### 阅读材料 ###

化疗提高肿瘤细胞表面趋化因子受体表达促进间充质干细胞的归巢

潘琳; 吴杰; 修金; 李丰华

doi:10.3971/j.issn.1000-8578.2016.09.004

化疗提高肿瘤细胞表面趋化因子受体表达促进间充质干细胞的归巢

Chemotherapy Promotes Mesenchymal Stem Cells Homing by Enhancing Cytokine Receptors Expression on Tumor Cells

摘要

摘要:
目的研究化疗造成的肿瘤细胞损伤促进间充质干细胞迁移的能力及机制。
方法 CCK-8法检测常用化疗药在HepG2和MCF-7细胞中的IC₅₀值，IC₂₀和IC₅₀浓度的药物短暂处理细胞后用Transwell检测肿瘤细胞培养上清对间充质干细胞的趋化作用；Real-time PCR和Western blot方法验证相关趋化因子受体的表达水平变化，免疫组织化学法研究间充质干细胞在肿瘤部位的分布情况。
结果 CCK-8法检测ADR与5-Fu对不同来源的肿瘤细胞有明显杀伤作用。Transwell检测显示仅IC₂₀浓度的5-Fu或ADR处理肿瘤细胞后可促进HUMSCs的迁移。Real-time PCR和Western blot结果显示体外化疗处理后HepG2细胞表面CCR6分子和MCF-7细胞表面CXCR4分子的基因和蛋白表达水平明显升高。免疫组织化学结果证明体内化疗后间充质干细胞向受损部位迁移明显增多。
结论化疗造成的肿瘤细胞损伤能提高肿瘤细胞表面趋化因子受体CCR6、CXCR4的表达，促进间充质干细胞向肿瘤部位归巢。

Abstract:
Objective To investigate the mechanism of human mesenchymal stem cells (MSCs) homing to damage tissues caused by chemotherapy.

### 数据来源 ###

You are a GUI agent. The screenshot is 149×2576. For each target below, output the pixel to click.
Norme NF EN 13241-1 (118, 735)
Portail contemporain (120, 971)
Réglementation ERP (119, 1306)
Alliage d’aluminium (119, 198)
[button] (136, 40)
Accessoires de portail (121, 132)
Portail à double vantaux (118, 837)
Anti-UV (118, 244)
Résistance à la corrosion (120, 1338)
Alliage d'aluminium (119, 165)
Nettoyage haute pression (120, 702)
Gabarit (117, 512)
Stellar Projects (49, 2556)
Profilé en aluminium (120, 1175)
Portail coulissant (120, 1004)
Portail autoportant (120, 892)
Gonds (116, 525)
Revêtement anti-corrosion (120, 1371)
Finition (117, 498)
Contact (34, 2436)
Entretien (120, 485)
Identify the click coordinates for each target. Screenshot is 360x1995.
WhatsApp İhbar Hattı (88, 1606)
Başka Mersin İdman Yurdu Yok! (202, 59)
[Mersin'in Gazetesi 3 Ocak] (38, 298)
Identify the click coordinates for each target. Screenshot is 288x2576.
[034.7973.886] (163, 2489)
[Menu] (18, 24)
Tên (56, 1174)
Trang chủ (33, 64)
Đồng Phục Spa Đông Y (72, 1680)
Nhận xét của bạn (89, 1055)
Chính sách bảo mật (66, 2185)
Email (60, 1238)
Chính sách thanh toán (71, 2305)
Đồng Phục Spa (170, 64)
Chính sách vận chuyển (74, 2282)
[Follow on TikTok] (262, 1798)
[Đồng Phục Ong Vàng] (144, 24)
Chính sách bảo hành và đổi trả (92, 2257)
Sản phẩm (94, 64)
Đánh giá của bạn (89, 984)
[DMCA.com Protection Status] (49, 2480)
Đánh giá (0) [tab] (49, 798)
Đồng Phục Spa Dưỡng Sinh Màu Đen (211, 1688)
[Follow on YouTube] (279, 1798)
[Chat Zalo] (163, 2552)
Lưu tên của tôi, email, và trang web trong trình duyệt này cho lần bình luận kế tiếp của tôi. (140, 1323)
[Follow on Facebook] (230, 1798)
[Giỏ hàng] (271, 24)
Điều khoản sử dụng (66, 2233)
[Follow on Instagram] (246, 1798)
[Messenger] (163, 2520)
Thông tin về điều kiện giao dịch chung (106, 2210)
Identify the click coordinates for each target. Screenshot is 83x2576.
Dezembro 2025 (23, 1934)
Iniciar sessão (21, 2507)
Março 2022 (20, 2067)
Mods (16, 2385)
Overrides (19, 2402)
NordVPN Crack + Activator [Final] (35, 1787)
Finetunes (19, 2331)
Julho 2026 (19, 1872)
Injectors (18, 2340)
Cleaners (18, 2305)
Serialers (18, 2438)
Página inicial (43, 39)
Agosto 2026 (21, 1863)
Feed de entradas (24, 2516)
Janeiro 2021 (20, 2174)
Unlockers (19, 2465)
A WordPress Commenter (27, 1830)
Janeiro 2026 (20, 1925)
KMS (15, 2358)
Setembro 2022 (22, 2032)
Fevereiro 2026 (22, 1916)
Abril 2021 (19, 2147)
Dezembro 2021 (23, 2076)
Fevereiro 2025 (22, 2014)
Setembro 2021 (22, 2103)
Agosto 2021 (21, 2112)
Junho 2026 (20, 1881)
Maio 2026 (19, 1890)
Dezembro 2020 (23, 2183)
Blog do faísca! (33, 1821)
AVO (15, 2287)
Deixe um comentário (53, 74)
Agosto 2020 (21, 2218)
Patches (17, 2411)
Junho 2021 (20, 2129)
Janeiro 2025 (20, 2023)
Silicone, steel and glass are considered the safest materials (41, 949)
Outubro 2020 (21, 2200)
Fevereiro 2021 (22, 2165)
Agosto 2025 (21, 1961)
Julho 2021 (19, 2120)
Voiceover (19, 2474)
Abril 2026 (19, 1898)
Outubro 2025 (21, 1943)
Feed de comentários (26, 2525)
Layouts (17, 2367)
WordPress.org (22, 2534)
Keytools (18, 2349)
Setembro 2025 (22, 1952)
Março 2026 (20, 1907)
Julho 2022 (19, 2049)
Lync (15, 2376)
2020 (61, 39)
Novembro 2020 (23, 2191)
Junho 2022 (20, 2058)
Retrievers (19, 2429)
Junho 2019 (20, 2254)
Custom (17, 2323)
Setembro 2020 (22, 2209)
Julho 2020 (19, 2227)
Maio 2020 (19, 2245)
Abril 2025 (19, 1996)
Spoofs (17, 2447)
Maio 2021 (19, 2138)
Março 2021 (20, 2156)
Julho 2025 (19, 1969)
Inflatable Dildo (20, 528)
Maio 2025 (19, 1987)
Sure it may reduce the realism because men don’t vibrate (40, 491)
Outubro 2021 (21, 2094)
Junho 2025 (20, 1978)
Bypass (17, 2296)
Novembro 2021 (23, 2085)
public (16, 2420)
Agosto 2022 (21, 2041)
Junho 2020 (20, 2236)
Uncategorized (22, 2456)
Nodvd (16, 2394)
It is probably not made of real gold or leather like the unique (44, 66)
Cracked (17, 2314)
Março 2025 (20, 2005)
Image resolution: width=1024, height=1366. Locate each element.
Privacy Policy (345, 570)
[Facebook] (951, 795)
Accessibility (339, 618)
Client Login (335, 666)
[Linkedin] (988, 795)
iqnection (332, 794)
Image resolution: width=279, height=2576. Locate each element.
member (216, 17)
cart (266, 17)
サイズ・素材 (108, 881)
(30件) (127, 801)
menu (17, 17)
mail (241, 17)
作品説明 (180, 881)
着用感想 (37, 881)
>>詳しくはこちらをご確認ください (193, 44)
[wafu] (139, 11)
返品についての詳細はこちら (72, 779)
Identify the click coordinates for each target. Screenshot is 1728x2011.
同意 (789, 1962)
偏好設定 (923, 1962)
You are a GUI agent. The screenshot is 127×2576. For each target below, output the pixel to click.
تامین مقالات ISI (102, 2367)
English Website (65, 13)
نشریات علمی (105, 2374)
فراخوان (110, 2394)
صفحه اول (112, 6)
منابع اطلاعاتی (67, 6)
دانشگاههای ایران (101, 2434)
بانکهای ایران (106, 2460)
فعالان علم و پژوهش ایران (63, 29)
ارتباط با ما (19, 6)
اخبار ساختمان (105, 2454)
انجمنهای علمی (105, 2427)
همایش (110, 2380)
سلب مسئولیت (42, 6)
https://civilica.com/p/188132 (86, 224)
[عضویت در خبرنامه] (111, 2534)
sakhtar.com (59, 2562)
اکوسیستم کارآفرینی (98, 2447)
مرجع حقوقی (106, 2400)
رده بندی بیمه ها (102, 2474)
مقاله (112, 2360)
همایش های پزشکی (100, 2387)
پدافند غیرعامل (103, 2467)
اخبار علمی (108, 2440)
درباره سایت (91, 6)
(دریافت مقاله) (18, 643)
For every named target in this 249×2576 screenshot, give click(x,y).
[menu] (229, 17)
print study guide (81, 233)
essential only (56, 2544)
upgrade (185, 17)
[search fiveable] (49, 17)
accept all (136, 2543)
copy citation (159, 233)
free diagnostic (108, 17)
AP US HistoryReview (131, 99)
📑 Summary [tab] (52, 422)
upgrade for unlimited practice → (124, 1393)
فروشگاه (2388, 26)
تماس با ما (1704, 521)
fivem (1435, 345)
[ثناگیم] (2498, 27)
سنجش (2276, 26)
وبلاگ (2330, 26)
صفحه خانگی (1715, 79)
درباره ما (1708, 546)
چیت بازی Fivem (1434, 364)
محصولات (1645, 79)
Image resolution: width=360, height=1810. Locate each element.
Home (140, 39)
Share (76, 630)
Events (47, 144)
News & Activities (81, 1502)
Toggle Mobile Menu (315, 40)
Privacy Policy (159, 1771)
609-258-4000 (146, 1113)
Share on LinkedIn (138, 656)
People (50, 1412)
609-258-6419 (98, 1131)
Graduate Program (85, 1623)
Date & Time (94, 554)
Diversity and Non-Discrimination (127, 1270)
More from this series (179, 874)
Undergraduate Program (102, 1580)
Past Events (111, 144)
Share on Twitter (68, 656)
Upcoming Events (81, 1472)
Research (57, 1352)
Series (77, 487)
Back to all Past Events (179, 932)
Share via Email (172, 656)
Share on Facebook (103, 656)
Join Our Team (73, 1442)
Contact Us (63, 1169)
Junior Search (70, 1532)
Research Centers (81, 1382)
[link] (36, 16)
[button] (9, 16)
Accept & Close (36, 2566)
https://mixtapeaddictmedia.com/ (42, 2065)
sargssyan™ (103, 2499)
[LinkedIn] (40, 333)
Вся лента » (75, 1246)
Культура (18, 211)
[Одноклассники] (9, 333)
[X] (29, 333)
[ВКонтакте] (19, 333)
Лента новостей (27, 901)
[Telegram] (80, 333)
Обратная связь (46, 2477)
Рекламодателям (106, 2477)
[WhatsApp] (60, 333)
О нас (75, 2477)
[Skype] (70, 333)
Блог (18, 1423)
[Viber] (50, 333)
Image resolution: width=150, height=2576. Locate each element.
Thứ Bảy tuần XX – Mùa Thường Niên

###

## [练习题目]
请输出上文那篇讲化疗与间充质干细胞归巢的文字中的一段，从“Chemotherapy Promotes Mesenchymal”开始，一直到“间充质干细胞向肿瘤部位归巢。”为止，一字不改。

## [参考答案]
Chemotherapy Promotes Mesenchymal Stem Cells Homing by Enhancing Cytokine Receptors Expression on Tumor Cells

摘要

摘要:
目的研究化疗造成的肿瘤细胞损伤促进间充质干细胞迁移的能力及机制。
方法 CCK-8法检测常用化疗药在HepG2和MCF-7细胞中的IC₅₀值，IC₂₀和IC₅₀浓度的药物短暂处理细胞后用Transwell检测肿瘤细胞培养上清对间充质干细胞的趋化作用；Real-time PCR和Western blot方法验证相关趋化因子受体的表达水平变化，免疫组织化学法研究间充质干细胞在肿瘤部位的分布情况。
结果 CCK-8法检测ADR与5-Fu对不同来源的肿瘤细胞有明显杀伤作用。Transwell检测显示仅IC₂₀浓度的5-Fu或ADR处理肿瘤细胞后可促进HUMSCs的迁移。Real-time PCR和Western blot结果显示体外化疗处理后HepG2细胞表面CCR6分子和MCF-7细胞表面CXCR4分子的基因和蛋白表达水平明显升高。免疫组织化学结果证明体内化疗后间充质干细胞向受损部位迁移明显增多。
结论化疗造成的肿瘤细胞损伤能提高肿瘤细胞表面趋化因子受体CCR6、CXCR4的表达，促进间充质干细胞向肿瘤部位归巢。